The entire event was great, and gave me new ideas on how to promote my caregiver advocacy work. I was most interested in hearing the opening keynote speaker, Amy Newmark. She is the publisher and editor-in-chief of Chicken Soup for the Soul. A story about my father, French Toast, appeared in Chicken Soup for the Soul: Living with Alzheimer’s and Other Dementias.

On Saturday, Amy and her crew hosted a dinner for Atlanta-area Chicken Soup for the Soul contributors. What a fun and inspiring event that proved to be! I met people (mainly women) from all walks of life, who had shared an inspiring story that had touched their hearts. I love events where I get to have one-on-one time with people who I’d probably have never crossed paths with otherwise.
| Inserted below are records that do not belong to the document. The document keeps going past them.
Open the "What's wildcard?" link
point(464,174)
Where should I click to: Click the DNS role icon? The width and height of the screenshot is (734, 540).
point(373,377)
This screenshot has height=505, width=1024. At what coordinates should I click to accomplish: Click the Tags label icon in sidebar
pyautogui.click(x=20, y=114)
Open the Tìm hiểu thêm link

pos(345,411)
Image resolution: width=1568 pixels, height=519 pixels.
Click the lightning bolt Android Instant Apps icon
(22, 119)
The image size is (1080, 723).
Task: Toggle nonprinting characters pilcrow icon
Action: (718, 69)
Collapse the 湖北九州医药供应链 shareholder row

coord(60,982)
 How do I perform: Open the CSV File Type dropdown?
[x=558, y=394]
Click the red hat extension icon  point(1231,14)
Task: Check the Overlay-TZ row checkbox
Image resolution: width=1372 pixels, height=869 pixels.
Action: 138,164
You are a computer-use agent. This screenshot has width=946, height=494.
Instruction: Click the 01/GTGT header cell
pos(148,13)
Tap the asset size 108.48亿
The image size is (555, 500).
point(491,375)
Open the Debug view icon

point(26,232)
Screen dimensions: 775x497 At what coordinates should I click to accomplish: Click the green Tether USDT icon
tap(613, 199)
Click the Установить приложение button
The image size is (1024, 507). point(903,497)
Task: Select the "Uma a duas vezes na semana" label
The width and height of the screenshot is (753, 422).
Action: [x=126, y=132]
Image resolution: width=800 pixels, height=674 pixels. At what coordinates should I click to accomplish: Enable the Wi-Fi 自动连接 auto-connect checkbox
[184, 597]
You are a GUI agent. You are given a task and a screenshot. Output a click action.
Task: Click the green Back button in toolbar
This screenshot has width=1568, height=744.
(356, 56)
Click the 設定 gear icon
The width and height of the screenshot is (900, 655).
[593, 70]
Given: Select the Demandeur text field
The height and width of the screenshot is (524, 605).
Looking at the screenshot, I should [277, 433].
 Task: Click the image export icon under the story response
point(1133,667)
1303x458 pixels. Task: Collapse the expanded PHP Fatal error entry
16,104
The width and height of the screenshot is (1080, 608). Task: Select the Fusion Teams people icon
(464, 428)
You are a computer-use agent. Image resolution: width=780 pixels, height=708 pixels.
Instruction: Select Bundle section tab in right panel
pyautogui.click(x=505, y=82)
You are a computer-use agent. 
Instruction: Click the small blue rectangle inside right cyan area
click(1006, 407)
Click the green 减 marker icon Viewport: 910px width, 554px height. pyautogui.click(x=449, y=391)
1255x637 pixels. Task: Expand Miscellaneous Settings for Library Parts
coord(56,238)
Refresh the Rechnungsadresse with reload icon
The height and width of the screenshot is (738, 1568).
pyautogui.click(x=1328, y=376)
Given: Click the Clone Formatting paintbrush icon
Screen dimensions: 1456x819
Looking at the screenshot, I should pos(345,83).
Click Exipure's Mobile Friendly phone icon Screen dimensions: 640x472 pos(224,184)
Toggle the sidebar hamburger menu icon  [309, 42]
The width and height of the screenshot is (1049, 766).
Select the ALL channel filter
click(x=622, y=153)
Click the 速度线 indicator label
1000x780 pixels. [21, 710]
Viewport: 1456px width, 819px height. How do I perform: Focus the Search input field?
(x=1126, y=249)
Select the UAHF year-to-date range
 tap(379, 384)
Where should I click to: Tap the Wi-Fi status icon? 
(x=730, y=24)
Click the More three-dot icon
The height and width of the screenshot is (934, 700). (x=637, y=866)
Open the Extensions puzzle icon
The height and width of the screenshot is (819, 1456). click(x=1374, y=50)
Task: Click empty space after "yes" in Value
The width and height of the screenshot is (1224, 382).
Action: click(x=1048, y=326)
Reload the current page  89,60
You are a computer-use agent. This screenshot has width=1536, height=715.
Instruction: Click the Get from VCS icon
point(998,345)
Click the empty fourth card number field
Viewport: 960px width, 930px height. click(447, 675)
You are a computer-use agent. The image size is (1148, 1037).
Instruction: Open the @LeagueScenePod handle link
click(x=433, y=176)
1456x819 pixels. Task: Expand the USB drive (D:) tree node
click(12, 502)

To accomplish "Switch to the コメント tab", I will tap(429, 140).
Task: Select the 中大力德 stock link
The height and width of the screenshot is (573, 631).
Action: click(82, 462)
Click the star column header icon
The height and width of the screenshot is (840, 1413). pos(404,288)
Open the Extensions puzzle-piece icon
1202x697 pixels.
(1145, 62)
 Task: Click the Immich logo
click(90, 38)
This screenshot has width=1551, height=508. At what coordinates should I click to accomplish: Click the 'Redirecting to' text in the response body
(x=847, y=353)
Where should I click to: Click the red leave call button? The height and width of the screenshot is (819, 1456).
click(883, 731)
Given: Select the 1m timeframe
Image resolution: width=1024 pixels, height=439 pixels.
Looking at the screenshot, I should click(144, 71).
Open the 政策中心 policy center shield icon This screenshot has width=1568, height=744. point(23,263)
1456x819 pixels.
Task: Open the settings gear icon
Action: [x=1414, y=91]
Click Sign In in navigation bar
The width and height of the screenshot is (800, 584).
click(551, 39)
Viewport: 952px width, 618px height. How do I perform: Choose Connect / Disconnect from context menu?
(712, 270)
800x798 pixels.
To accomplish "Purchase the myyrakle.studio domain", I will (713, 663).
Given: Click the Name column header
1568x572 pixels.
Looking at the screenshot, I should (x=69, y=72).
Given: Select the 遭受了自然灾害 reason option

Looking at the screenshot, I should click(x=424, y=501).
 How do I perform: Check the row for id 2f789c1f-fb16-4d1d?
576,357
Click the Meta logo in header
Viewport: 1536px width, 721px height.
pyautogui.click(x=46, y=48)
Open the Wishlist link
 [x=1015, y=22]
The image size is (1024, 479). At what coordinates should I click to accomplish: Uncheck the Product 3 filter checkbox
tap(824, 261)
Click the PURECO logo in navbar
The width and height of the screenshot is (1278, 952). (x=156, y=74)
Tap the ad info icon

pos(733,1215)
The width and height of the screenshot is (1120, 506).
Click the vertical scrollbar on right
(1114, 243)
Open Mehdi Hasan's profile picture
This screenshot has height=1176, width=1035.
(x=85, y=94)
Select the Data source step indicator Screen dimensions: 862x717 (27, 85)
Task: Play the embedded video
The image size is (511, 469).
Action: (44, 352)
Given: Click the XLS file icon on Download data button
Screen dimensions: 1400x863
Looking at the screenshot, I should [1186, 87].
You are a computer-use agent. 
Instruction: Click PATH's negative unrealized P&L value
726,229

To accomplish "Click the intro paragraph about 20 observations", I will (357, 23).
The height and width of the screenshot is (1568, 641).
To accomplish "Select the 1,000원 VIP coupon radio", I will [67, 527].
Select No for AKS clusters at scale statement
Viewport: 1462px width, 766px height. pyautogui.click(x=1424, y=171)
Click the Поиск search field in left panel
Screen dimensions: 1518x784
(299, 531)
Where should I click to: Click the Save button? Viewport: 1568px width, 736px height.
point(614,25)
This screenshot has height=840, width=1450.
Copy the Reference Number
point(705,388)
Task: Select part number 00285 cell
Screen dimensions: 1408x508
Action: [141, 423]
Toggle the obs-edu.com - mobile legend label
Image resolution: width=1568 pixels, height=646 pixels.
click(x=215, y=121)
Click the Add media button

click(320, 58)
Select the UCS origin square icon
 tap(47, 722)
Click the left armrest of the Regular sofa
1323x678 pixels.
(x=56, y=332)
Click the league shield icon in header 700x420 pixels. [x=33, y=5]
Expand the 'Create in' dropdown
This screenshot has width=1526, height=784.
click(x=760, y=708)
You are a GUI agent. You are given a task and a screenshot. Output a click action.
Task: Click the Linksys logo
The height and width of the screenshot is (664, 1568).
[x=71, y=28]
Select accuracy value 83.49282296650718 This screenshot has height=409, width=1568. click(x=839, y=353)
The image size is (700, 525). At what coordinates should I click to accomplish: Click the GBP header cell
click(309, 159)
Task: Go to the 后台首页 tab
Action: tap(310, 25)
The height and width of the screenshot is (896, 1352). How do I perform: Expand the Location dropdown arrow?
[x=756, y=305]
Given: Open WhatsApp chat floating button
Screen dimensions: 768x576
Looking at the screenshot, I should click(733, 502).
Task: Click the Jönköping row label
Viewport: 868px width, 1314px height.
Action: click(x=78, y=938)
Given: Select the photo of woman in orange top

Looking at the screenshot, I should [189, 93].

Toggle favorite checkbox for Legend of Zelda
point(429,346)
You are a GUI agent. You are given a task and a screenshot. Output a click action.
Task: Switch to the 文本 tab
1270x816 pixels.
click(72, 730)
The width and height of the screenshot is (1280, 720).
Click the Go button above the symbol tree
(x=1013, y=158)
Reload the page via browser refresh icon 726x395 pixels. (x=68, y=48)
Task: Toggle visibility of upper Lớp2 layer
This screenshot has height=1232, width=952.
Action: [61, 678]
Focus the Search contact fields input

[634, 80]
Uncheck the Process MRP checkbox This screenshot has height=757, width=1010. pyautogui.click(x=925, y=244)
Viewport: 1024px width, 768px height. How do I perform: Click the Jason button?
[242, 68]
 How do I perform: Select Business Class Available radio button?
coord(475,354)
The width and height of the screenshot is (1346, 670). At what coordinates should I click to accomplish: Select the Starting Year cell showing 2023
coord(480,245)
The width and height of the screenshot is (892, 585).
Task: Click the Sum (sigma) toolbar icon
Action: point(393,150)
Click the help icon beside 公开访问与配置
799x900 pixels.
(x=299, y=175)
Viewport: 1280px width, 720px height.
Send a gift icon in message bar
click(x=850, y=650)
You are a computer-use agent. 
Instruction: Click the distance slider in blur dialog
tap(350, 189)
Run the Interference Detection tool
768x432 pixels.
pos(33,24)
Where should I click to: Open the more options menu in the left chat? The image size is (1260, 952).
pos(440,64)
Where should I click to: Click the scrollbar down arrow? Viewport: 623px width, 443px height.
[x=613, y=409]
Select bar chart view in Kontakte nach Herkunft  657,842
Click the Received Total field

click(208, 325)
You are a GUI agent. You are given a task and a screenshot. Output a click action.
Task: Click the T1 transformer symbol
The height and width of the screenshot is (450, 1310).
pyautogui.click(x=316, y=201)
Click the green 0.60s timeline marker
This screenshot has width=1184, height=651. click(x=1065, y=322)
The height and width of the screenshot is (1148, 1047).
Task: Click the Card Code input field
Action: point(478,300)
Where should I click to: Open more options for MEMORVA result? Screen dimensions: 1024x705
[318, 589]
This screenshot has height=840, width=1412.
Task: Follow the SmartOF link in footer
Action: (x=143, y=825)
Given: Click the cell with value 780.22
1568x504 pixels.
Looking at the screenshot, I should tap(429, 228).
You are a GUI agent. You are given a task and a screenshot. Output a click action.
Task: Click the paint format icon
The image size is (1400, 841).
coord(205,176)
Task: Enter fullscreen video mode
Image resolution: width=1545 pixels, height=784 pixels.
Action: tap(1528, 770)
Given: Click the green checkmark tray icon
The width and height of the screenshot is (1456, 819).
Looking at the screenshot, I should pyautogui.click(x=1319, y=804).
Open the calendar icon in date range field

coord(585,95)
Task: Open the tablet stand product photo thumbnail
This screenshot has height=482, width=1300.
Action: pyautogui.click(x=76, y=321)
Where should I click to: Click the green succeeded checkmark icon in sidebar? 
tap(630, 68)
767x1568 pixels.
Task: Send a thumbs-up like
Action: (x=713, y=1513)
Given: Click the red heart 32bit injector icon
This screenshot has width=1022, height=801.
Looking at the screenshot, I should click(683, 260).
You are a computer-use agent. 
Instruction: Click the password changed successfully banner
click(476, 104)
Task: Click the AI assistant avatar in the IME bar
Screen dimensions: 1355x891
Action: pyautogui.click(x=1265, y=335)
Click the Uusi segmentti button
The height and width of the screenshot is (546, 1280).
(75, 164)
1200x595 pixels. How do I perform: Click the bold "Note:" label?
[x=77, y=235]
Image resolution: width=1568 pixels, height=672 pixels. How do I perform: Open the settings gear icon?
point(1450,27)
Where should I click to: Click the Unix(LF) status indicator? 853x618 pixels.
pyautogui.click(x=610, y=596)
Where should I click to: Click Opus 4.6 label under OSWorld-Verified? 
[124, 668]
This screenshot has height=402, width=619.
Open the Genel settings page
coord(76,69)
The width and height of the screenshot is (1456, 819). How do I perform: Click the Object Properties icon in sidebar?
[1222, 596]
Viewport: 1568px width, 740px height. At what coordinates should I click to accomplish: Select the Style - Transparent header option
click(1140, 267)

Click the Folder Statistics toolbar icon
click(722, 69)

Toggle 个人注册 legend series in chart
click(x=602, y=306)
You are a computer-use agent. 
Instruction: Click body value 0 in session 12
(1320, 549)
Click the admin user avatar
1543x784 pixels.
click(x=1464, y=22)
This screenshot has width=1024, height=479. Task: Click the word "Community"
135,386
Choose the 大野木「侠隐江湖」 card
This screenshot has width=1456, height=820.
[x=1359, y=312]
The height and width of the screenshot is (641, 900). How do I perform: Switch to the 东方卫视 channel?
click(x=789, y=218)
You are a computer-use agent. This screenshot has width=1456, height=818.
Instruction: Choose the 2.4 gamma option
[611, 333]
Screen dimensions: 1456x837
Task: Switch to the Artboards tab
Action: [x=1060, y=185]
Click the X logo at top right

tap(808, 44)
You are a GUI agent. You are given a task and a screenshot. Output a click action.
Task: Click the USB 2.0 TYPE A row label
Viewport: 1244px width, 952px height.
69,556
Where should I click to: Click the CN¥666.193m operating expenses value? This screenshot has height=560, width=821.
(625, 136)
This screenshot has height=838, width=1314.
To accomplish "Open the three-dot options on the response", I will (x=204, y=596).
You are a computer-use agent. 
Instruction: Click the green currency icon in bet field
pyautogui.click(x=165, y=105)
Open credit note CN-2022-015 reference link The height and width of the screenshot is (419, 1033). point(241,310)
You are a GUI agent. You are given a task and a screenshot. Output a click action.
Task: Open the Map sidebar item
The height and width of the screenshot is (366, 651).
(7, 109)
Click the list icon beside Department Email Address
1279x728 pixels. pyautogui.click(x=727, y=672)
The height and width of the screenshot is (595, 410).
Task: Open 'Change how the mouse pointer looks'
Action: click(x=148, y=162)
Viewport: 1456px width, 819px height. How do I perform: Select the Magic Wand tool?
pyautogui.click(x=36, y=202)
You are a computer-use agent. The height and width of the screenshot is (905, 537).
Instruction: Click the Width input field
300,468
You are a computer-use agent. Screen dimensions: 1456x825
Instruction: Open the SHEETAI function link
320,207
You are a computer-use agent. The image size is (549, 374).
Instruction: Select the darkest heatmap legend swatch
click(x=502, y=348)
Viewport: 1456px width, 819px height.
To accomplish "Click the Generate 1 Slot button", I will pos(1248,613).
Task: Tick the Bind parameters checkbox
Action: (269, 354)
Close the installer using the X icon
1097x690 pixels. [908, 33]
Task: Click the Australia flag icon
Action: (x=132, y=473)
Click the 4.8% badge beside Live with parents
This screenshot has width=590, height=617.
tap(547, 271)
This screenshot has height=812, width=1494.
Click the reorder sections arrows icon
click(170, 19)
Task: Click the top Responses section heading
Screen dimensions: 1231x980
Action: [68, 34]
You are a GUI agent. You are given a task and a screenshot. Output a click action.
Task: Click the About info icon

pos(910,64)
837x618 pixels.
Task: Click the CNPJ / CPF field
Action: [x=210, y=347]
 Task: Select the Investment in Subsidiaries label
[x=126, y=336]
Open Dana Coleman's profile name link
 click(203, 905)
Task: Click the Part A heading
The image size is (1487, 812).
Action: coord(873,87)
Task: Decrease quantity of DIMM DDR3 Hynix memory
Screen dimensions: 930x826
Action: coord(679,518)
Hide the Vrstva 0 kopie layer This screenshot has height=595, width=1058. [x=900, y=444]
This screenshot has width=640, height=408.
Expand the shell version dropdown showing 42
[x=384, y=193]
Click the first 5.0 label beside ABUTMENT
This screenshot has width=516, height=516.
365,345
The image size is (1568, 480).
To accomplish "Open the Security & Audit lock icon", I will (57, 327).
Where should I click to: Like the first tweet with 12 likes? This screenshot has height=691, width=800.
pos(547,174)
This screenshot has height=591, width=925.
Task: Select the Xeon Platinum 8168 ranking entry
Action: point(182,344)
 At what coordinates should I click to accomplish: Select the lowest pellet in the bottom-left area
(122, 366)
A very moving part of the conference was the Women for One’s Truthteller Tour. Women from a variety of backgrounds shared their intimate and painful yet triumphant stories in front of a live audience. If you’d like to submit your story, it is free to do so.

With so much negativity and hostility in the world right now, it was refreshing to spend a weekend with women whose mission it is to make a positive impact in other people’s lives.

What organizations or groups inspire you to be the best you can be?